We explore and compare four deep learning architectures, each in its own notebook:

  1. CNN (cnn.ipynb)

    • Embedding layer, convolutional filters, and global max pooling
    • Achieves around 90% accuracy (depending on hyperparameters)
  2. LSTM (lstm.ipynb)

    • Incorporates LSTM units to capture sequential text patterns
    • Dropout for regularization and optional RMSprop/Adam optimizers
  3. BiGRU (BiGRU.ipynb)

    • Bidirectional GRU capturing context in both directions
    • Approx. 94% accuracy with extensive preprocessing (emoji handling, chat word cleanup)
  4. BERT (Bert.ipynb)

    • Fine-tunes a pre-trained BERT model
    • Often yields the highest accuracy (~97%) but requires more computational resources

Dataset

The dataset is sourced from:
“Emotion dataset.” Kaggle: NIDULA ELGIRIYEWITHANA. https://www.kaggle.com/datasets/nelgiriyewithana/emotions (accessed Apr. 2, 2024).

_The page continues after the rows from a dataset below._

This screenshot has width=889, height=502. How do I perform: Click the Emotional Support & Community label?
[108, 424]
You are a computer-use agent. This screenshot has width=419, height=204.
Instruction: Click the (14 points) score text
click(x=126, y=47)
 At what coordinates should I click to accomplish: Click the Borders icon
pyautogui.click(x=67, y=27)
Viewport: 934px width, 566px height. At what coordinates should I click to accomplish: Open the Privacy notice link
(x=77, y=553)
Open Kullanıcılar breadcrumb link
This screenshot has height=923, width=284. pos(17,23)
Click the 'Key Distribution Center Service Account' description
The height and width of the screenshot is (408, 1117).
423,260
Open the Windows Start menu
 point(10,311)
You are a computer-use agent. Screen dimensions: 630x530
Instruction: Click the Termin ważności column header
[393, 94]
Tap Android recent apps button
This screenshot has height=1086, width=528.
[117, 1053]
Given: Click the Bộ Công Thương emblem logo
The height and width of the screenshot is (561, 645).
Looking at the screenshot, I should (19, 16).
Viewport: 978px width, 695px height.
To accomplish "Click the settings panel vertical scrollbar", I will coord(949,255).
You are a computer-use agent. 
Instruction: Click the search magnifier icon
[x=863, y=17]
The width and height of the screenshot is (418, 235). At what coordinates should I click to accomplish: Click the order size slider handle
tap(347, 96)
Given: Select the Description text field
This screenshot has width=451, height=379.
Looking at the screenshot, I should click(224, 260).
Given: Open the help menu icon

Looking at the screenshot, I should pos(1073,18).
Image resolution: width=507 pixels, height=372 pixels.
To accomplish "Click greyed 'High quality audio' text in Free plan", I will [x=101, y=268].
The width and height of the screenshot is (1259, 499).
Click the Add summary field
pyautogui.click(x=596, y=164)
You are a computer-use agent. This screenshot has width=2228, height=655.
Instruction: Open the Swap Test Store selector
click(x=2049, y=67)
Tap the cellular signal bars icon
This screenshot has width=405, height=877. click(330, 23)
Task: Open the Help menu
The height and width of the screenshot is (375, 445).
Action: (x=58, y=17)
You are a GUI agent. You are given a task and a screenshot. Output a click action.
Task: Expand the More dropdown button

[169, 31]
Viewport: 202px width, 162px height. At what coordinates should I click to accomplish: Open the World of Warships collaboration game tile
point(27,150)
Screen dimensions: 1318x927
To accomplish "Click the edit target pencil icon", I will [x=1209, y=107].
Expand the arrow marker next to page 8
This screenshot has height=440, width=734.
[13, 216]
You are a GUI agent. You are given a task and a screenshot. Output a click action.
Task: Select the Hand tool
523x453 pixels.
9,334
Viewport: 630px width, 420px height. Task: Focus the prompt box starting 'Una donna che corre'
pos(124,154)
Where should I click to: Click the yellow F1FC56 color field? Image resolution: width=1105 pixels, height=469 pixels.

  • Approximately 400,000 tweets labeled with one of the six emotions.
  • Preprocessing includes tokenization, stopword removal, padding, and optional class balancing.

Key Features

  • Data Preprocessing: Includes removing emojis/chat words, balancing classes, tokenizing, and padding.
  • Model Development: Each notebook details training setup, hyperparameters (batch size, learning rate, epochs), and the chosen optimizer.
  • Evaluation Metrics: Accuracy, Precision, Recall, F1-score, Confusion Matrix, and sometimes ROC curves.
  • Comparison: Highlights how model complexity and architecture choice affect classification performance.

Project Structure

.
├── cnn.ipynb           # CNN-based text classification
├── lstm.ipynb          # LSTM-based approach
├── BiGRU.ipynb         # Bidirectional GRU
├── Bert.ipynb          # BERT-based model
├── text.csv                # Contains Kaggle Emotion dataset 
└── README.md           # Project documentation

Installation & Setup

  1. Clone this repository:
    git clone https://github.com/YourUsername/Text-Emotion-Classification-NLP.git
    cd Text-Emotion-Classification-NLP
  2. Obtain and place the Kaggle Emotion dataset:

Usage

  1. Launch Jupyter Notebook (or JupyterLab):

    jupyter notebook
  2. Open any of the notebooks (e.g., cnn.ipynb, lstm.ipynb, etc.):

    • Run the cells in order to load data, build the model, and evaluate results.
    • Each notebook details its own architecture and training routine.
  3. Compare Results:

    • Look at accuracy, F1 scores, and confusion matrices to see how CNN, LSTM, BiGRU, and BERT differ in performance.

Results

  • CNN: About 90% accuracy, excels at extracting local features from text.
  • LSTM: Captures long-term context, around the low- to mid-90s accuracy.
  • BiGRU: Often surpasses LSTM in capturing bidirectional context, ~94% accuracy.
  • BERT: Typically the best performer (~97% accuracy), though more computationally intensive.

License

This project is licensed under the MIT License.

About

A comprehensive project that implements and compares four neural network architectures—CNN, LSTM, BiGRU, and BERT—for multi-class emotion classification on text data labeled with six emotions. The dataset is sourced from Kaggle Emotion dataset.